The idea is to break what SSITH program manager Linton Salmon derisively refers to as the “patch and pray” cycle of fixing vulnerabilities through software updates, even when what’s ultimately being exploited is a security weakness in the hardware.
“This race against ever more clever cyber-intruders is never going to end if we keep designing our systems around gullible hardware that can be fooled in countless ways by software,” said Salmon in a statement, adding the program aimed to develop microchips “that are inherently impervious to software end-runs.”
The Common Weakness Enumeration, or CWE, scheme — a crowd-sourced compendium of security vulnerabilities maintained by government contractor MITRE — lists seven classes of hardware security flaws that can be exploited by hackers. DARPA explains them like this:
- Buffer errors: These happen when software is able to get “inappropriate access to memory.”
- Permissions, privilege and access control: These allow “execution of unauthorized operations in a system.”
- Resource management: These allow attackers “improper access” to resources like memory or processing, or “prevent valid users from gaining access to these resources.”

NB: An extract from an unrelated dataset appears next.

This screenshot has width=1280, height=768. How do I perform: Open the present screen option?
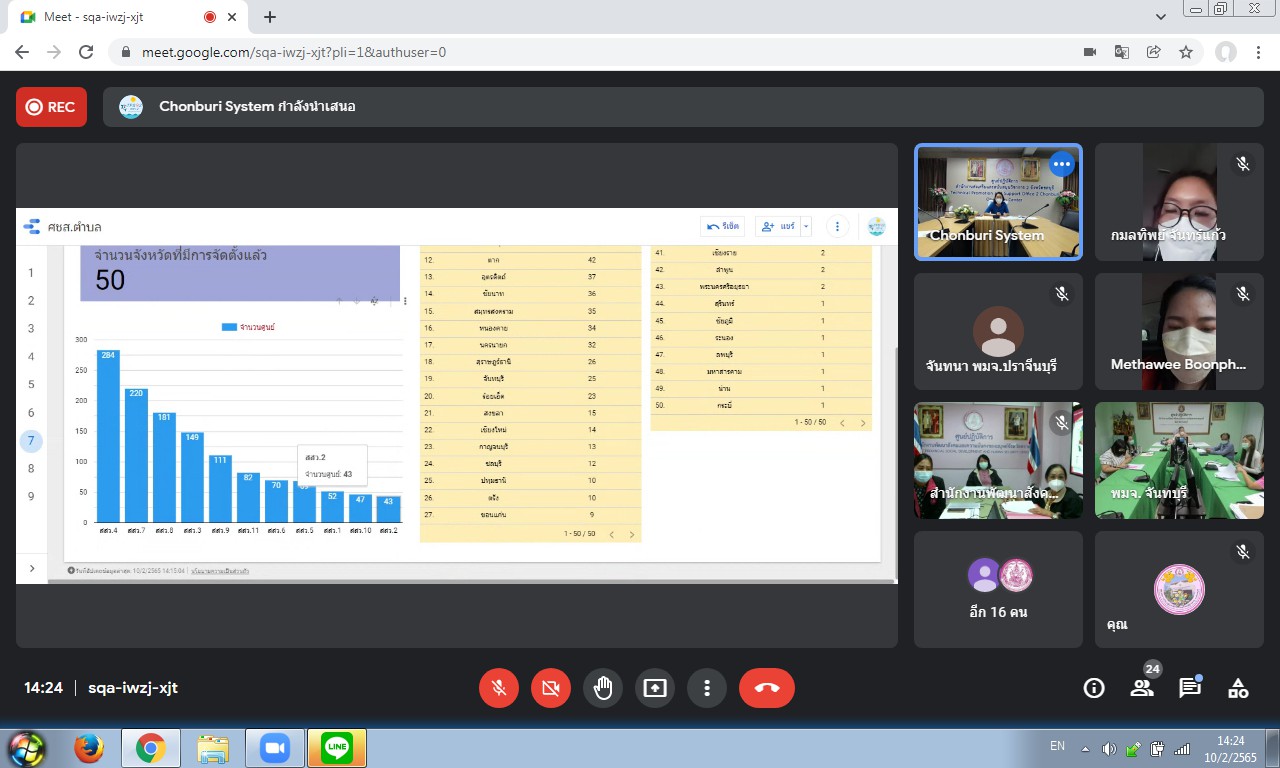[x=655, y=688]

- Code injection: “This vulnerability allows introduction of malicious code to change the course of execution on the hardware.”

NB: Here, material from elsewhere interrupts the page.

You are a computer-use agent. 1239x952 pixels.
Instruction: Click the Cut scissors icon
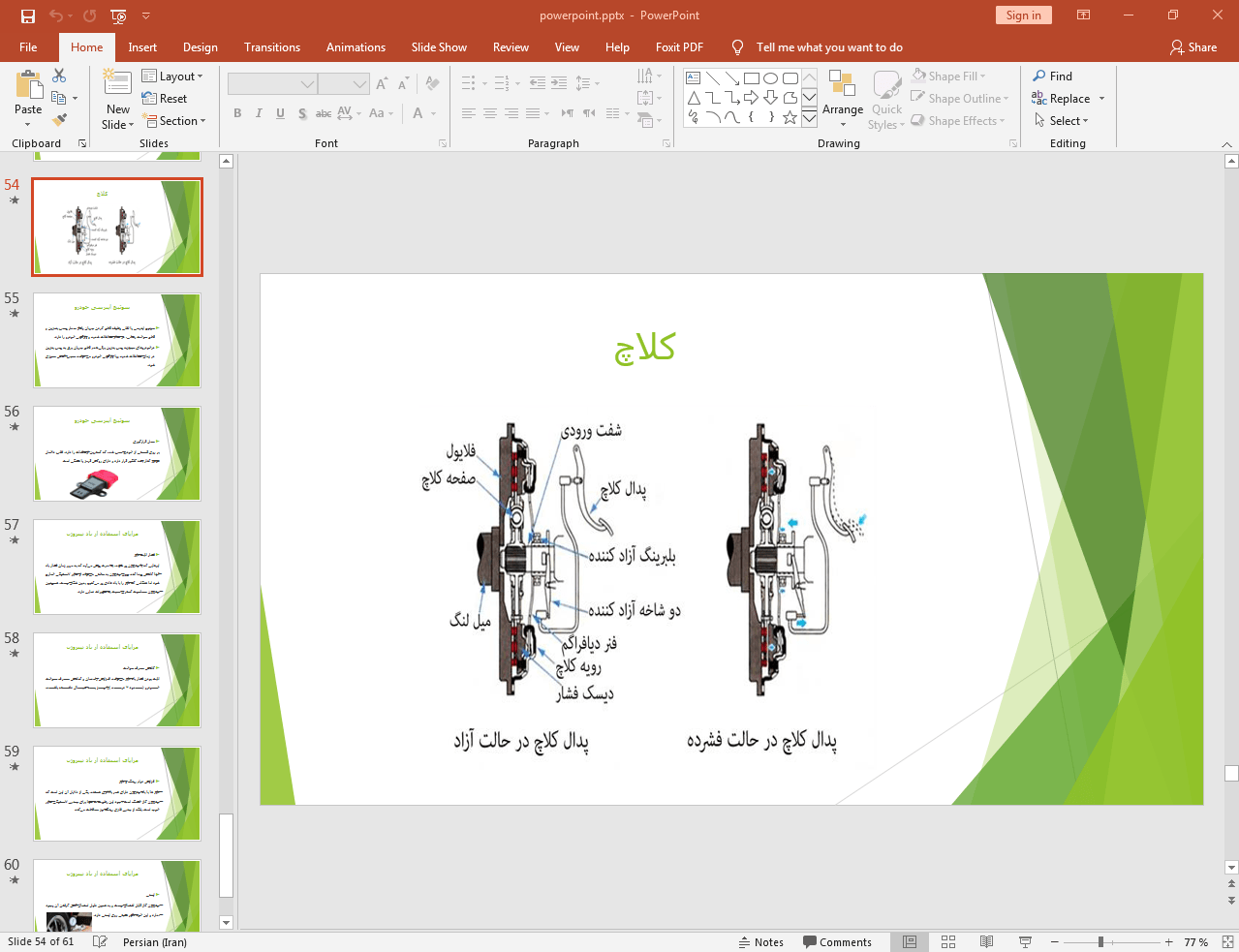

- Information leakage: “Inappropriate access to privileged information in the hardware.”
- Crypto errors: “Inappropriate use and execution of cryptography in hardware.”
- Numeric errors: “Exploitation of improper calculation or conversion of numbers … [to] allow subversion of security critical operational decisions and/or resource management.”
Trying to fix these kind of hardware-based security flaws through writing better software “merely salves a symptom without addressing the underlying vulnerability,” which remains available for exploitation in some other way, argues Salmon.
“To break this cycle and thwart both today’s and tomorrow’s software attacks, the SSITH program challenges researchers to design security directly at the hardware architecture level,” he said.
“Instead of relying on software Band-Aids to hardware-based security issues, we are aiming to remove those hardware vulnerabilities in ways that will disarm a large proportion of today’s software attacks,” he concluded. The statement adds, without giving a source, that 40 percent of current cyberattacks rely on one of the seven classes of vulnerabilities.
The BAA says that up to $50 million is available for the program, adding that “Multiple awards are anticipated. The amount of resources made available … will depend on the quality of the proposals received and the availability of funds.”
However large or small, the agency will make awards in three phases. The first, 15 months long, will begin this fall. By its end, awardees must demonstrate total protection against at least three classes of vulnerability. Those that do will be eligible for the second and third phases, each a year long, at the end of which they must show total protection against, respectively, five and then all seven of the classes of vulnerability.
Awardees must build chips that work with existing software and be able to assure security “while maintaining the performance and power required for system operation.” By the end of phase two, they must be ready to demonstrate their tools on real chips that will then be attacked by Pentagon “red teams.”
DARPA scientists are holding their Proposers’ Day Friday so that they can meet prospective proposers — and the proposers can meet each other with an eye to collaborating. “DARPA strongly encourages teaming to meet the goals of the program,” states the announcement.